Mr Khudabaksh, who has worked for the Dubai Police as a tailor since last September, said: “Once I hear the gunfire, I will kneel on the ground and bow to God twice in prayer.”
“I want to see him die with my own eyes,” Moosa’s mother said, “The killer should be executed in public as a lesson to other criminals”, she said, “and the family will go early to the prison today and ask to be allowed in.”
"My child has finally got justice. The justice he deserved," father of Mousa, the four-year-old schoolboy who was raped and murdered in a mosque on Eid Al Adha two years ago, told Gulf News.
"We are really happy and relieved that justice has been served."
The tearful father, Mukhtiar Ahmad Khuda Buksh, was speaking shortly after the execution of the 31-year-old Emirati, Rashid Al Rashidi, following his conviction for the brutal killing.
The Pakistani family of four — Mousa's parents and siblings Mustafa and Mariam — have been under tremendous stress in the two years since learning about the brutal incident to holding themselves up through the trials.
"But the authorities including the police and the judiciary have been utmost supportive and understanding," the father said.
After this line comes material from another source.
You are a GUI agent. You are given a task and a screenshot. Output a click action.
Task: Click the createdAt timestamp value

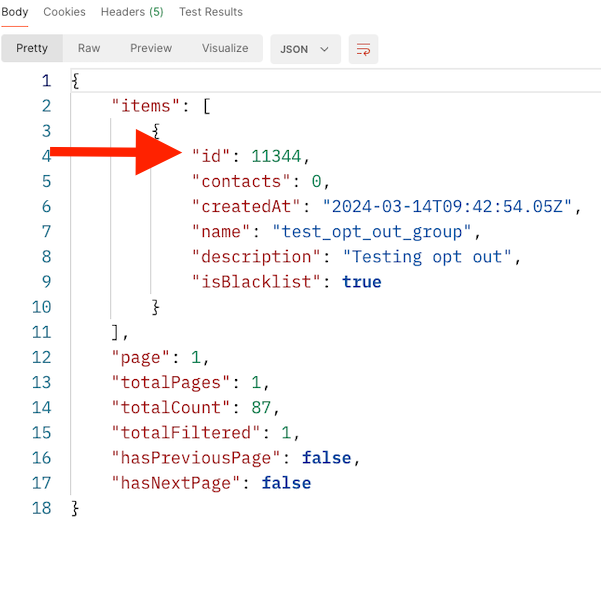(x=450, y=207)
"I am just a poor man. But the fact that I got justice and in such a fast manner is laudable," he said repeatedly thanking the officials.
"The way we got justice here, probably we wouldn't have got even in my own country (Pakistan)."
Also the compassion with which we were treated by people here, he added.
Earlier, he used to work in a private company as a driver. Recently he was offered a job with Dubai Police and now works for them. "Every day I have been going to the same mosque for prayer five times a day. Now my prayers have been heard."
The family said that they would never have accepted blood money to deter capital punishment. "When I die and I meet my son in heaven, how could I face him if I did?"
His wife has been struggling hard to cope with the loss of her son, he said, calling on all parents to never let their children out of sight.
Sitting beside her husband, Mousa's mother Jamala Khatoun said she wished to thank all those who helped them. "My prayers are with you all."
Fair and unfair court system:
If you read above, the European Court of Human Rights are friends to criminals and not victims, they are the reason why the European victims of crimes have no justice and suffer a lot. Unlike those courts in Dubai, a U.A.E judge said "The death penalty for murder is the original sentence - a judge cannot ignore it," said the official, who did not wish to be named.
"Murder is an issue that has to do with the victim's family, and it is not up to the judge to rule against it unless the family accepts diyya [blood money] or forgives the killer.
"If we do not sentence a killer to death, the victim's family will seek revenge, and that would cause a problem in our society."
As for executing minors, he said, Sharia clearly states when a person becomes an adult.
"The point is to determine when a person is an adult - when he or she can decide what is wrong and what is right," he said.
If I were a victim’s family member, I rather that the killer of my loved one be tried in the Dubai court than in the European Court of Human Rights. I am extremely happy that Moosa’s family had received the justice, I do remember James Bulger’s family in prayer and hope that we will all do. I feel that the European Union needs to be abolished, so that those innocent victims in UK (and even in Europe) can have justice. Once the EU is abolished, countries have the right to their own laws. The reason why those European judicial system are against capital punishment is because they want to protect criminals, not victims. The death penalty brings justice to the victim and the family, ask the family members of Moosa and they will agree to that.